-- PROBLEM REQUIREMENTS --
The lines to return are those from the line holding "Click the logout icon in the header" through the last line of the entries below, both included, written exactly and without pictures.

--- DATA FOR THE TASK Enclosed Below ---

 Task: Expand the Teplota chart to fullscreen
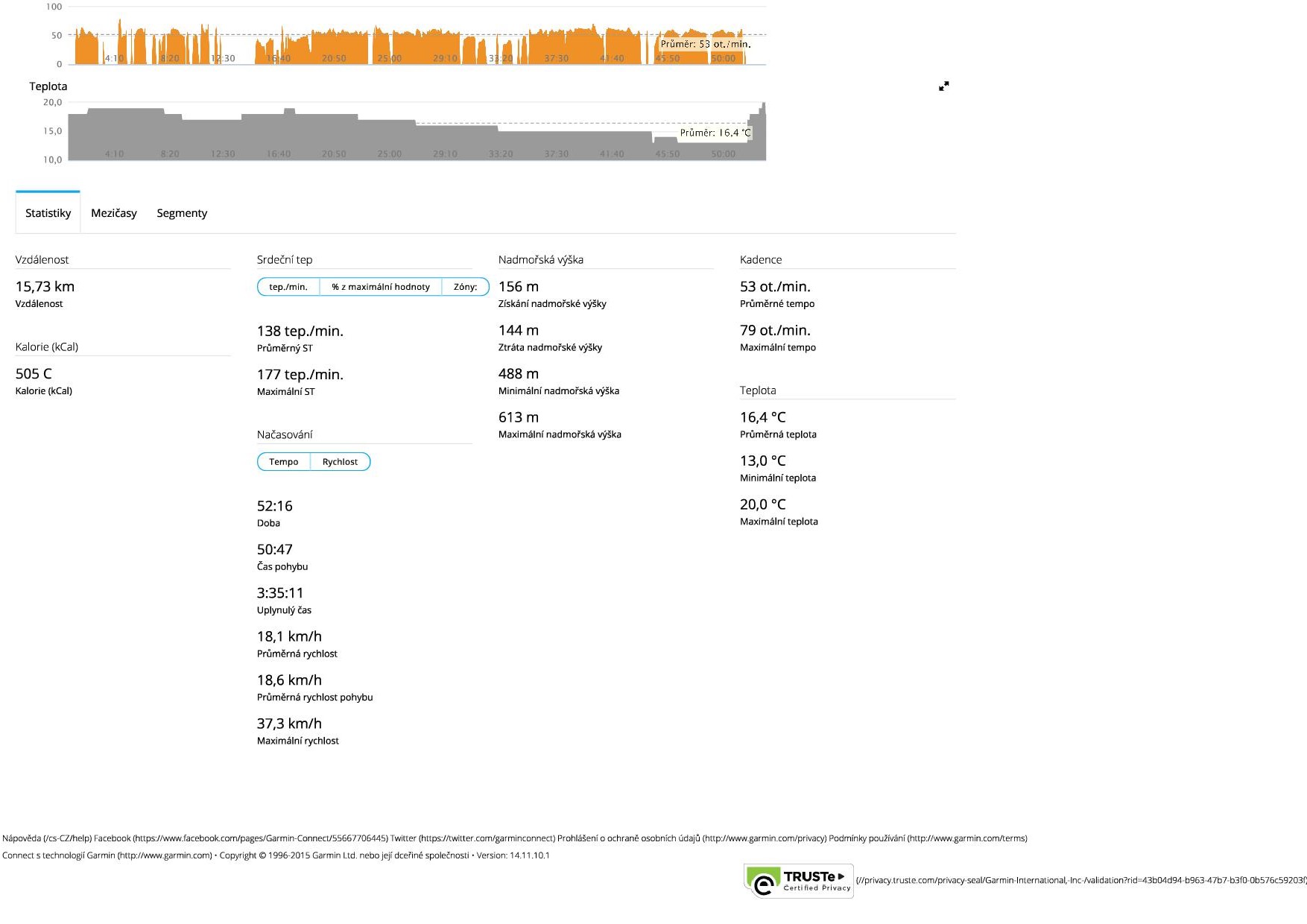pyautogui.click(x=943, y=86)
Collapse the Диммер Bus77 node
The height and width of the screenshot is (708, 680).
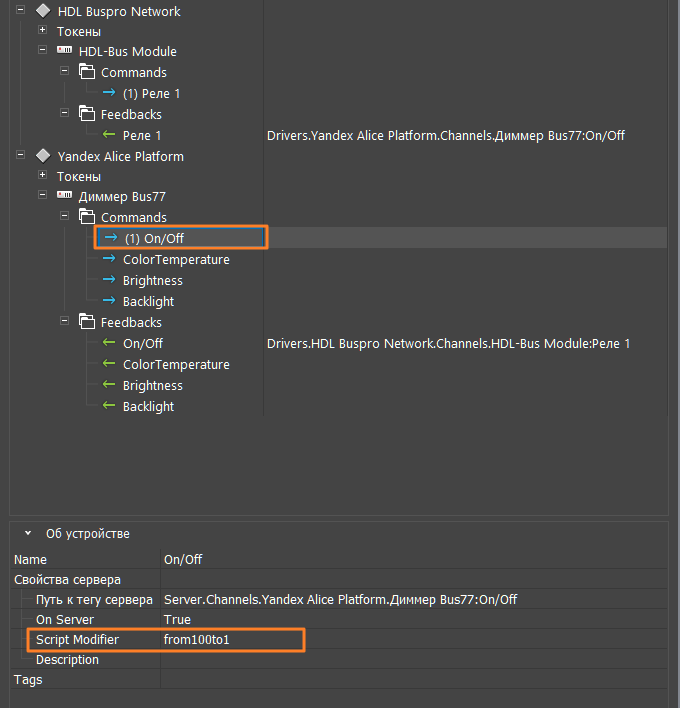tap(43, 197)
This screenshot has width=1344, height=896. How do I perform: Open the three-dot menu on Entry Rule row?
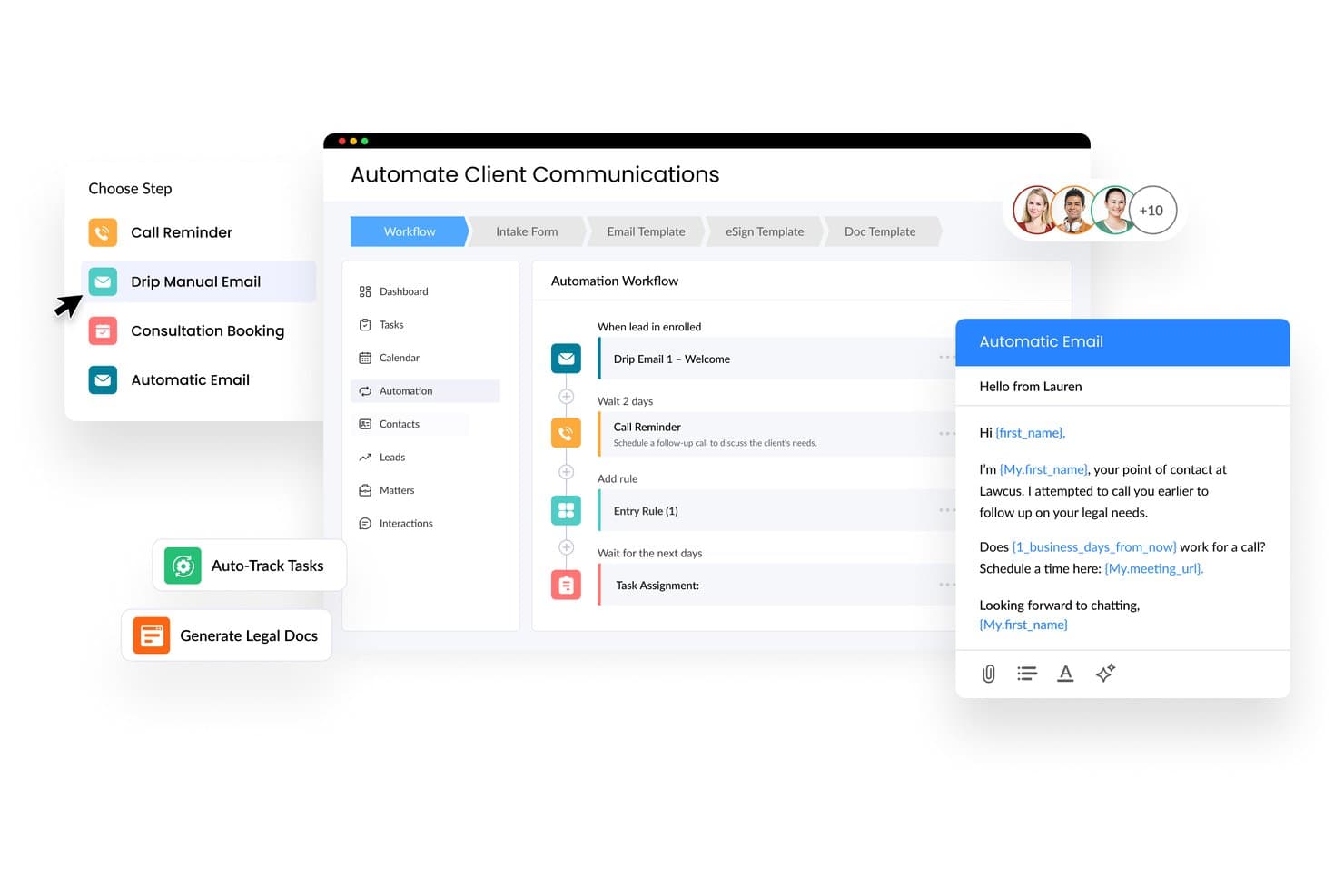tap(946, 510)
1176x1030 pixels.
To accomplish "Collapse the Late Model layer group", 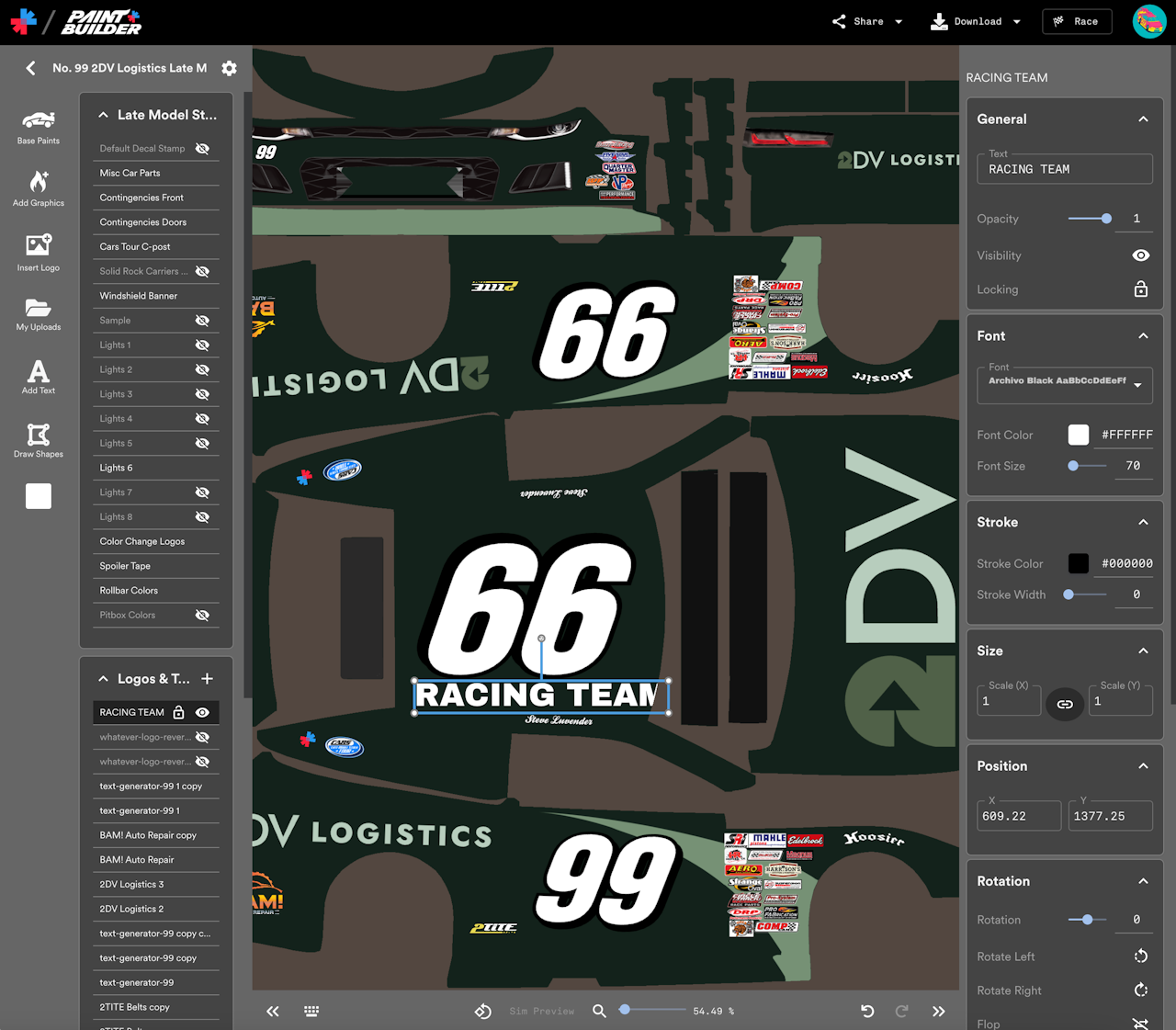I will click(x=104, y=115).
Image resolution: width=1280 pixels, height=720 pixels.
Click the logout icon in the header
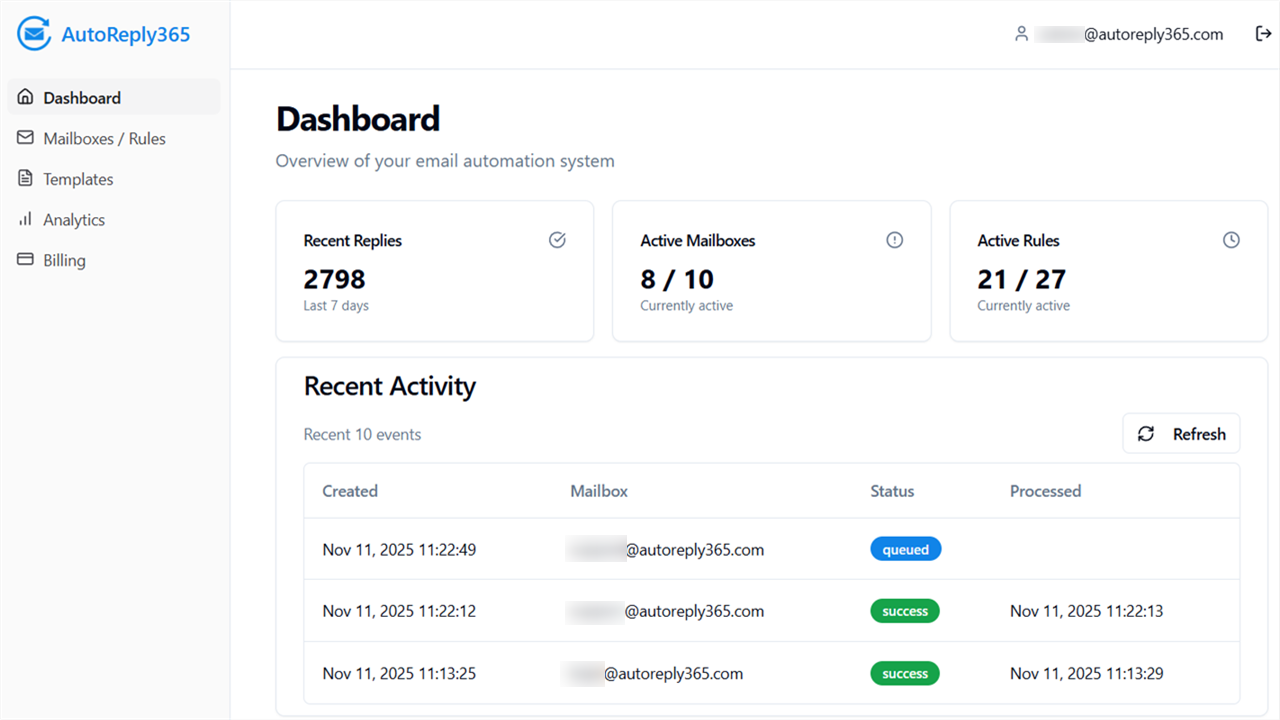coord(1263,34)
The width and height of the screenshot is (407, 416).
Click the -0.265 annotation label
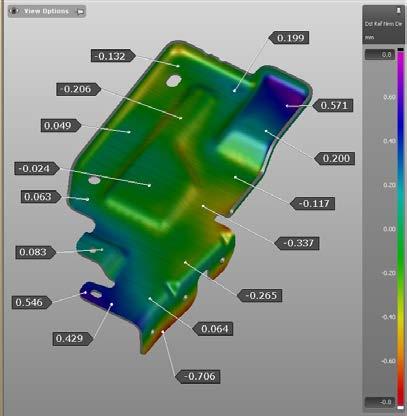tap(260, 295)
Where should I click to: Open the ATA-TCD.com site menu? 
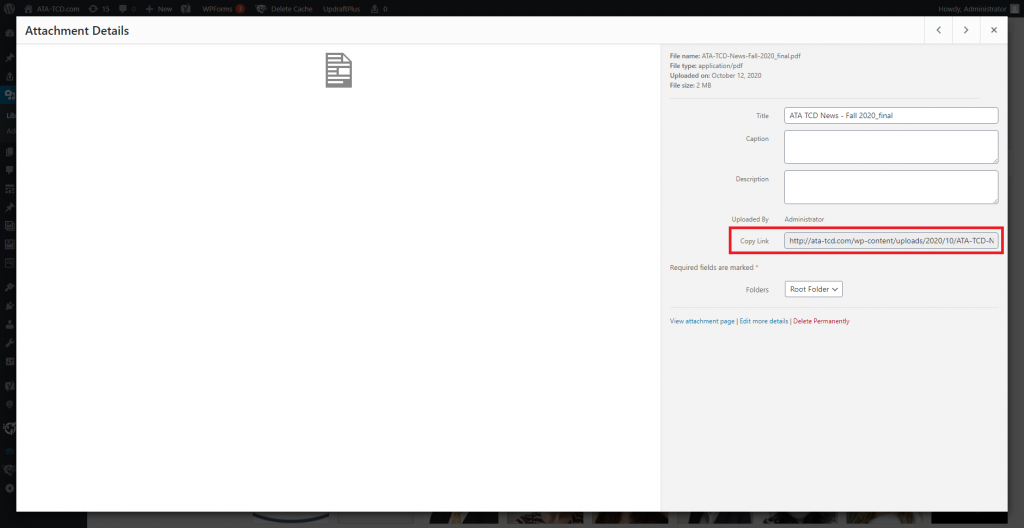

--- End of Enclosed DATA FOR THE TASK ---

-- EXERCISE RESPONSE --
Click the logout icon in the header
coord(1263,34)
The width and height of the screenshot is (407, 416).
Click the -0.265 annotation label
tap(260, 295)
Where should I click to: Open the ATA-TCD.com site menu? 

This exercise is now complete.